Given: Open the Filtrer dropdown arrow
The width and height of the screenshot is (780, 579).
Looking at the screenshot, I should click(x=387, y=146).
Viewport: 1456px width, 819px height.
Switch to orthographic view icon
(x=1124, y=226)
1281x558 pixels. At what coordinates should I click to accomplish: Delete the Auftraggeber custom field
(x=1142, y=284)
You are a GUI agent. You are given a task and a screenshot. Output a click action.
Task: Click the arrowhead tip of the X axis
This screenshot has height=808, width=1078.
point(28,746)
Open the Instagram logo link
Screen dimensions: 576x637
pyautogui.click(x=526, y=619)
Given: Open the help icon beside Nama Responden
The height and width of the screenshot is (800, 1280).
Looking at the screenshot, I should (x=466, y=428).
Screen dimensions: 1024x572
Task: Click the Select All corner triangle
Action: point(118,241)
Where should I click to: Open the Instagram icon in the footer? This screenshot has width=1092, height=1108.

WORK REQUIRED:
Update all of the material above: write it out again in full, changing "help icon" to "info icon" and leaving everything else as it is.

EXPECTED ANSWER:
Given: Open the Filtrer dropdown arrow
The width and height of the screenshot is (780, 579).
Looking at the screenshot, I should click(x=387, y=146).
Viewport: 1456px width, 819px height.
Switch to orthographic view icon
(x=1124, y=226)
1281x558 pixels. At what coordinates should I click to accomplish: Delete the Auftraggeber custom field
(x=1142, y=284)
You are a GUI agent. You are given a task and a screenshot. Output a click action.
Task: Click the arrowhead tip of the X axis
This screenshot has height=808, width=1078.
point(28,746)
Open the Instagram logo link
Screen dimensions: 576x637
pyautogui.click(x=526, y=619)
Given: Open the info icon beside Nama Responden
The height and width of the screenshot is (800, 1280).
Looking at the screenshot, I should (x=466, y=428).
Screen dimensions: 1024x572
Task: Click the Select All corner triangle
Action: point(118,241)
Where should I click to: Open the Instagram icon in the footer? This screenshot has width=1092, height=1108.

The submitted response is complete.